What is the number of lines in the entries that contain the word "will"? Reply with that number only.
--
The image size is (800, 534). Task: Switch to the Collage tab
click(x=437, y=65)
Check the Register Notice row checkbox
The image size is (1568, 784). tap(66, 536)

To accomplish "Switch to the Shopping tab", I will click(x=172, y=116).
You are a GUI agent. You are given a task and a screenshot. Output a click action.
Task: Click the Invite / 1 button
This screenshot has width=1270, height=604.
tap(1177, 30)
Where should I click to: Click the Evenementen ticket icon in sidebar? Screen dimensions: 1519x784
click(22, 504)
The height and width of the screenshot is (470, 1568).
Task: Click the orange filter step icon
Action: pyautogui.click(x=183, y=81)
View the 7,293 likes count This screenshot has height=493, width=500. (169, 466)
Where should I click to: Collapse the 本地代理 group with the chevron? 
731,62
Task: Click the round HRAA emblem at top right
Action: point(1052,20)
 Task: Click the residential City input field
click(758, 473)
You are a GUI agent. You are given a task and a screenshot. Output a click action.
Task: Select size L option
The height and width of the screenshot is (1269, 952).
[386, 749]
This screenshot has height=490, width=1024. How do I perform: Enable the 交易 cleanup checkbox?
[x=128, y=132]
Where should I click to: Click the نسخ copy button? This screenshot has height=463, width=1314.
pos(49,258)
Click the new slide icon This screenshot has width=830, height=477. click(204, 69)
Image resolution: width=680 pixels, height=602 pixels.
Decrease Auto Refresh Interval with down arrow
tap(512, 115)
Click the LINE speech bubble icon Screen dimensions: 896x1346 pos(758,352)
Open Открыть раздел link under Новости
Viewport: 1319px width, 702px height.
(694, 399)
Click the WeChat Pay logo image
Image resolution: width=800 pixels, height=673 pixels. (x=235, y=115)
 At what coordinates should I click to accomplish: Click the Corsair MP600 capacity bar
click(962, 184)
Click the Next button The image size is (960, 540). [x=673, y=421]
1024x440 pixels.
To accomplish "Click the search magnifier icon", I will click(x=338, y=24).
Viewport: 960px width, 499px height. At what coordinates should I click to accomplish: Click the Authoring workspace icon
--
RESULT OF THIS TASK: 2